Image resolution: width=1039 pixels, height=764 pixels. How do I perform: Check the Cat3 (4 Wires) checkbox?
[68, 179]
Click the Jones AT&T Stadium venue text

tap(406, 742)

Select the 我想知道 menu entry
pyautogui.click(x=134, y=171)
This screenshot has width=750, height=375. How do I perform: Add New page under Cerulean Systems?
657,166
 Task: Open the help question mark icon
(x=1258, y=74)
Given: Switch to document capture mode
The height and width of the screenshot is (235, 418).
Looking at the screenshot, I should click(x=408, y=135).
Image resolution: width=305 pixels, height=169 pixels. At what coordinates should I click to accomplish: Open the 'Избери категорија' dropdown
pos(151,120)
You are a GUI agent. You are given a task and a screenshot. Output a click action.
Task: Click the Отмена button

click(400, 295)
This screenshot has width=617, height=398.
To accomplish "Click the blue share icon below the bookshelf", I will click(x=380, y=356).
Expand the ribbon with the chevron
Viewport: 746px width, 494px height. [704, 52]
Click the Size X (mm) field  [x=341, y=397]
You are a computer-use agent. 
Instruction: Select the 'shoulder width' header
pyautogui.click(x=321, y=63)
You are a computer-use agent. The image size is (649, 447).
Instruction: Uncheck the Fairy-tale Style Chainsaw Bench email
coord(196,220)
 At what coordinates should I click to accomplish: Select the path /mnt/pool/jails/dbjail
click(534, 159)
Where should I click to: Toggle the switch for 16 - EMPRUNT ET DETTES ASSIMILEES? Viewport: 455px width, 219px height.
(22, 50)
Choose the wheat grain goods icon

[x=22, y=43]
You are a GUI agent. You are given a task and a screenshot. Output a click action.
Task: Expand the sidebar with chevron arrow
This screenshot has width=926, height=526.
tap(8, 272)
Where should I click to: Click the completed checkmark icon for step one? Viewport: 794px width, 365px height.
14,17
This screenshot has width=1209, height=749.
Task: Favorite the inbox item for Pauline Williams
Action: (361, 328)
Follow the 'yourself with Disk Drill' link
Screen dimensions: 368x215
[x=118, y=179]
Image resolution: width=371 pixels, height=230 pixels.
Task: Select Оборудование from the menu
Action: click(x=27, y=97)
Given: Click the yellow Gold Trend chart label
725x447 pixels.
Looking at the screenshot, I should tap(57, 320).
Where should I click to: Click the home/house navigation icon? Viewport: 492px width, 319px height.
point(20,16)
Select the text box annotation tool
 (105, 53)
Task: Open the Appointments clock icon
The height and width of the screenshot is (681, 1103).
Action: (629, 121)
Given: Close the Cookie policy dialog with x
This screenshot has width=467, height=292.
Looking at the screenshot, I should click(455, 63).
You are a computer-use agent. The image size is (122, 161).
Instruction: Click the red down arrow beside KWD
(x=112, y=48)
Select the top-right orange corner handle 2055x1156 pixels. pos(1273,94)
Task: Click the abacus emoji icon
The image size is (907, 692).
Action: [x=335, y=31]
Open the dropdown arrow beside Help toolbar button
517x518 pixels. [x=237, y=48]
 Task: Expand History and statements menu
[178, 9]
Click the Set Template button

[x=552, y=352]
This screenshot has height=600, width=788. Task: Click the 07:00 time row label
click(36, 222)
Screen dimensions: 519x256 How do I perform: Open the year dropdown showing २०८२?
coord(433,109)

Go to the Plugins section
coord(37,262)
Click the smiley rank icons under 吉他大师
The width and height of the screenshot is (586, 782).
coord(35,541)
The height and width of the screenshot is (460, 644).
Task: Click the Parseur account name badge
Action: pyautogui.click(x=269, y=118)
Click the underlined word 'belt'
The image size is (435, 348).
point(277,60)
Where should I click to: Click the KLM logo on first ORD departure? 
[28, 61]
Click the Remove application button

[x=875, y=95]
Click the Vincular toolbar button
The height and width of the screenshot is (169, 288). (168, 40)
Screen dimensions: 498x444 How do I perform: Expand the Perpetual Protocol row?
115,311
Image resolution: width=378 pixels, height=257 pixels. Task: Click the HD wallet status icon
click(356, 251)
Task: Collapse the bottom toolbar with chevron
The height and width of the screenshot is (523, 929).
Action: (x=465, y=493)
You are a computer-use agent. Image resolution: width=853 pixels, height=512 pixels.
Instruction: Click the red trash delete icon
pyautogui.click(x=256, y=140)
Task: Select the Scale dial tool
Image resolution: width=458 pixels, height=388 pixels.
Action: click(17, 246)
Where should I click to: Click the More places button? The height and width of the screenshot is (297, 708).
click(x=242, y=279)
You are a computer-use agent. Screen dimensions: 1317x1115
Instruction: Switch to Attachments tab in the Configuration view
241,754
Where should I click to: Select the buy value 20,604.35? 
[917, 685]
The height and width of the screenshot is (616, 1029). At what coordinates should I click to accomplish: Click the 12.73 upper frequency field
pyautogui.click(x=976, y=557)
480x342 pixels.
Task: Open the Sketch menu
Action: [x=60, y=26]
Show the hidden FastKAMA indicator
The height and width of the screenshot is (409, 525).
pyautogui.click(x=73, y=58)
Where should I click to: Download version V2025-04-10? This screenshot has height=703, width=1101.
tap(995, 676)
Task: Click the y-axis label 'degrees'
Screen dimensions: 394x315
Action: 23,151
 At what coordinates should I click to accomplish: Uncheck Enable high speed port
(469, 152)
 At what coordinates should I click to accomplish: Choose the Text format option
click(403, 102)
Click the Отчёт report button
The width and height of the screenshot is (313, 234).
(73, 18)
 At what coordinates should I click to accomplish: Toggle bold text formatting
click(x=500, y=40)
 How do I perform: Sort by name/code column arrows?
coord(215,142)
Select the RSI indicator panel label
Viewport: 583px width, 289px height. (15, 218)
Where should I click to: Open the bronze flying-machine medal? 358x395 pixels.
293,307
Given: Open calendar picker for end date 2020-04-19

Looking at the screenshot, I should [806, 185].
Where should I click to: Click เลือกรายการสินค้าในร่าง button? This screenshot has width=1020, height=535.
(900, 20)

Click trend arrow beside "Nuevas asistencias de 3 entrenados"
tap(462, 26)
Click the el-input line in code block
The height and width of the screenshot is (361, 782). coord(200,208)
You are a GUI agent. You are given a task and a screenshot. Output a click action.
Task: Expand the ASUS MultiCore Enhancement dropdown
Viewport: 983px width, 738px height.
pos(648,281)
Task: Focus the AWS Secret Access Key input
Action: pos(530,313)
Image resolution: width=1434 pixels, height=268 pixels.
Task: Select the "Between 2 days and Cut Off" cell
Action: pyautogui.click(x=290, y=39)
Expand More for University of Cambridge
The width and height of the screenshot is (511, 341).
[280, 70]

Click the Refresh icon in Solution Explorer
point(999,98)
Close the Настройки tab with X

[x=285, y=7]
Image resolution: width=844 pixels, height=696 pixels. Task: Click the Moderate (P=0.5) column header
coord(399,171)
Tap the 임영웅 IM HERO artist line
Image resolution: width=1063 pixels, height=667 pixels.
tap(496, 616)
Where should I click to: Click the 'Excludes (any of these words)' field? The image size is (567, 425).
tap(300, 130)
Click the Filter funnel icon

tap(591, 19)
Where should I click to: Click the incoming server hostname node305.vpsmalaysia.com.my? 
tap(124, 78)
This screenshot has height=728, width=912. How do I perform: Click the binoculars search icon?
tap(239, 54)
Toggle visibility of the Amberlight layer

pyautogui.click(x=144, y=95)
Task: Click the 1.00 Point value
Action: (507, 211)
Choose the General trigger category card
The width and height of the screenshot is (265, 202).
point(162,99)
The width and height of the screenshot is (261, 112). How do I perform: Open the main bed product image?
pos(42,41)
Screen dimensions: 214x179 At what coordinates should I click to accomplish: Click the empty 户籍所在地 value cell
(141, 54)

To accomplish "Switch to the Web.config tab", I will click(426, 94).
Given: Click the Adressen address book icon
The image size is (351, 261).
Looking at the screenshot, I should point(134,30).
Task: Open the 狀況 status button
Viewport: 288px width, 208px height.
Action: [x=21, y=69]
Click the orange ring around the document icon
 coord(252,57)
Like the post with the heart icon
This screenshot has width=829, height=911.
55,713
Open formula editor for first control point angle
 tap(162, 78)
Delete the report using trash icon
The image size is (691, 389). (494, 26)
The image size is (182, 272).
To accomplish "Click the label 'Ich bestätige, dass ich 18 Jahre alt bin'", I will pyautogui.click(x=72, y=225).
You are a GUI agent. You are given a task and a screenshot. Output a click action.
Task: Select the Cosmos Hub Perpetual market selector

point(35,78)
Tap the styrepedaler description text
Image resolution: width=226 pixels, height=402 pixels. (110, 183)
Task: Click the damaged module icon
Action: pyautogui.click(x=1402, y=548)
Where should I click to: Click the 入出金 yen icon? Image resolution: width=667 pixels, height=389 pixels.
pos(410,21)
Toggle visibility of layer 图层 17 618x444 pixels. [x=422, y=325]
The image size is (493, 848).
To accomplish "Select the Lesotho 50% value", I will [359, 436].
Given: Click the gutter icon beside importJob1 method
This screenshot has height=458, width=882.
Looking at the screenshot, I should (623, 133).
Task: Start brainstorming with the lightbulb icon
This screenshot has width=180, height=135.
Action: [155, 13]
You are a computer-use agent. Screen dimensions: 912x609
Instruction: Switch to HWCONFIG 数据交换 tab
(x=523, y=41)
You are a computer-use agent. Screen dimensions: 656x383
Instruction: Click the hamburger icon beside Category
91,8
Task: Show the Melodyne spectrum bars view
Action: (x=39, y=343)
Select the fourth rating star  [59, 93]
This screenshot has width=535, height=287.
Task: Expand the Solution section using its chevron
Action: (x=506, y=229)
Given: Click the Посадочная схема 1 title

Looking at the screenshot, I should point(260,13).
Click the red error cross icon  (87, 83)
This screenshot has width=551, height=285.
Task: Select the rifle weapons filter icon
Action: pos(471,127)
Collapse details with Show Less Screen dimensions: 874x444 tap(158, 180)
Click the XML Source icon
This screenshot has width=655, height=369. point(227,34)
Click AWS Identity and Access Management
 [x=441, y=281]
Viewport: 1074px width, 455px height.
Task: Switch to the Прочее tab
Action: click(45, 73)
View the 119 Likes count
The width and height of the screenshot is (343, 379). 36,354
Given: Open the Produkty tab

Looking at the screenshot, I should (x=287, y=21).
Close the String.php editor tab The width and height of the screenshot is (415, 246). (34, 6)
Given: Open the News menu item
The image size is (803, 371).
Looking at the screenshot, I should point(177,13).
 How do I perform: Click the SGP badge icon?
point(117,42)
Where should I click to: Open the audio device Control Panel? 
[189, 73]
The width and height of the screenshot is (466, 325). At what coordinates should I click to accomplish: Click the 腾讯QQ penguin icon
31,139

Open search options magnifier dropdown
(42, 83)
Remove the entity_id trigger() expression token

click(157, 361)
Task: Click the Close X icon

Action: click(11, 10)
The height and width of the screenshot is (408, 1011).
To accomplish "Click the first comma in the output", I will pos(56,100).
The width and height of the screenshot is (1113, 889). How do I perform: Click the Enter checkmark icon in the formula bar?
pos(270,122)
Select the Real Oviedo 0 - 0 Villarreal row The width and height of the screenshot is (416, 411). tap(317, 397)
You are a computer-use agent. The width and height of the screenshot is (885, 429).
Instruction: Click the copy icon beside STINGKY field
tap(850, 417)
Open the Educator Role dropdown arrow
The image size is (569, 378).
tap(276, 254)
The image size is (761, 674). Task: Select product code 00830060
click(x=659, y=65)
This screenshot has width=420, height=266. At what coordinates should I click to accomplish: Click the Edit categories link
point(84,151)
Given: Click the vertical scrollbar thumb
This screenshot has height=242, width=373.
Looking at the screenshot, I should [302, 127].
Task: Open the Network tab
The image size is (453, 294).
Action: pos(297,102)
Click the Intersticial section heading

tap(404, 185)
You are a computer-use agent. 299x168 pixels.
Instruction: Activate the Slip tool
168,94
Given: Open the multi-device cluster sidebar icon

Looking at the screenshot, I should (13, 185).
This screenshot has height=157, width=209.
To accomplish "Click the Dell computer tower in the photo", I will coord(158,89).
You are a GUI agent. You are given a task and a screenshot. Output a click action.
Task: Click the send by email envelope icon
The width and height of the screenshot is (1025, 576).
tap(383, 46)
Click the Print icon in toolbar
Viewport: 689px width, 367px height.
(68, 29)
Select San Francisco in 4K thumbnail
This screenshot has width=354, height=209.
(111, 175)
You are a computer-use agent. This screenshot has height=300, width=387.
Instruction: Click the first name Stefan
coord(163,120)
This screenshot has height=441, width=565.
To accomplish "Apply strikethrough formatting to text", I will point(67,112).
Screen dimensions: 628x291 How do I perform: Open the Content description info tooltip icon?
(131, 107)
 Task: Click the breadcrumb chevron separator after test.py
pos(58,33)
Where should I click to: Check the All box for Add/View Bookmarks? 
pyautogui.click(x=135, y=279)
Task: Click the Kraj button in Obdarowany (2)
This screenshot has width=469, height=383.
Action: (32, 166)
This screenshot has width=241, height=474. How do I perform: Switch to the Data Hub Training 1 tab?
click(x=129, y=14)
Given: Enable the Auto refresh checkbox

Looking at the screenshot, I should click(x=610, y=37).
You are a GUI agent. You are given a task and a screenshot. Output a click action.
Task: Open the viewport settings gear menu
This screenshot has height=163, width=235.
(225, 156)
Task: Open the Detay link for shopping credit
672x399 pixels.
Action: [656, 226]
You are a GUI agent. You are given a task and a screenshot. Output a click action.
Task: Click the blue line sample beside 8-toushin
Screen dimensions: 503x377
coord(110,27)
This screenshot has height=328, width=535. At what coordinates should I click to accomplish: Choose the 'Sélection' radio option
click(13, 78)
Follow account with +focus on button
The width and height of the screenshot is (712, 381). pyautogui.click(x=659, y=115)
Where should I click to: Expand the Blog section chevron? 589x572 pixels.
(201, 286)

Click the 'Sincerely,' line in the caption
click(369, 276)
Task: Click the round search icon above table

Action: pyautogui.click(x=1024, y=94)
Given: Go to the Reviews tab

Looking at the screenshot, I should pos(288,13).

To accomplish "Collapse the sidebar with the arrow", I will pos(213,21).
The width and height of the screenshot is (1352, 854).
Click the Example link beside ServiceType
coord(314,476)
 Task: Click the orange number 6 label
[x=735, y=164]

+---+

(What the task asks): When the line with "View the 119 Likes count" is reached in the data above, start copying there, and copy each line exactly until the line with "You are a computer-use agent. The width" has been copied; copy nothing else.

(Task solution):
View the 119 Likes count
The width and height of the screenshot is (343, 379). 36,354
Given: Open the Produkty tab

Looking at the screenshot, I should (x=287, y=21).
Close the String.php editor tab The width and height of the screenshot is (415, 246). (34, 6)
Given: Open the News menu item
The image size is (803, 371).
Looking at the screenshot, I should point(177,13).
 How do I perform: Click the SGP badge icon?
point(117,42)
Where should I click to: Open the audio device Control Panel? 
[189, 73]
The width and height of the screenshot is (466, 325). At what coordinates should I click to accomplish: Click the 腾讯QQ penguin icon
31,139

Open search options magnifier dropdown
(42, 83)
Remove the entity_id trigger() expression token

click(157, 361)
Task: Click the Close X icon

Action: click(11, 10)
The height and width of the screenshot is (408, 1011).
To accomplish "Click the first comma in the output", I will pos(56,100).
The width and height of the screenshot is (1113, 889). How do I perform: Click the Enter checkmark icon in the formula bar?
pos(270,122)
Select the Real Oviedo 0 - 0 Villarreal row The width and height of the screenshot is (416, 411). tap(317, 397)
You are a computer-use agent. The width and height of the screenshot is (885, 429).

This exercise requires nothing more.